My life now couldn't be any better I have two beautiful children that I am lucky enough to home school and a husband who loves me so much I am trying to look at everything in a brighter more positive light. There are those days that I don't think I deserve it and I eat. I have an addiction to Food and it haunts me. I have to get past all my past emotional beggage so that I can be healthy enough to live and see my babies grow up. How do I stop eating when does food stop being comforting. Food has been my addiction since way back and I will find any excuse to eat. I eat when I am happy, sad, lonely and when I don't deserve anything I have.

Today I am getting rid of my emotional beggage and starting my life forgiving myself for this aweful night. I do deserve life. I deserve health and I deserve happiness. I am done being a victim I want my life back. And Food will not run it. "I can do anything with the help of Christ who gives me the strength I need."(Phillippians 4:13)
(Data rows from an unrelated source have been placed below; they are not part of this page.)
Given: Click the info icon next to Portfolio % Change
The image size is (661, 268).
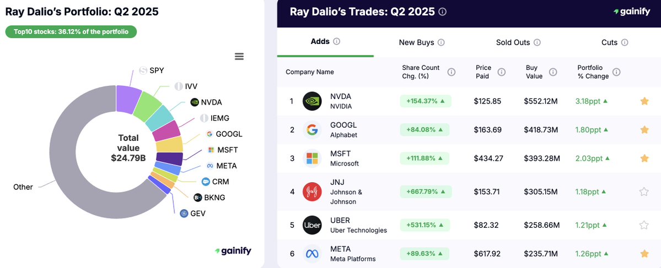Looking at the screenshot, I should [616, 72].
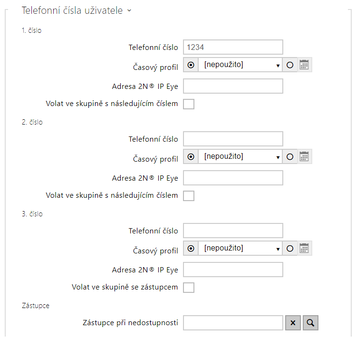Screen dimensions: 356x338
Task: Open Časový profil dropdown for 3. číslo
Action: coord(241,248)
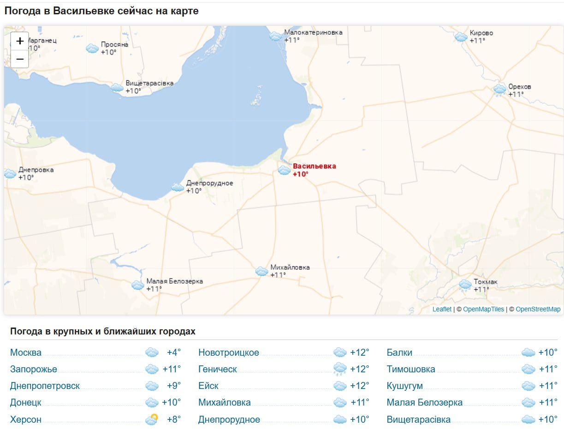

I am doing this with my loving husband he and I have made a bet with each other to see who looses the most weight. We will weigh each other each week who ever loses the most get a healthy dinner prepared by the other one. I am hoping this is a new beging to my life. Every day is a new day and is a gift thats why it is called the present. Yesturday is history and tomorrow is a mystery but today is a present. I am no longer living in the past.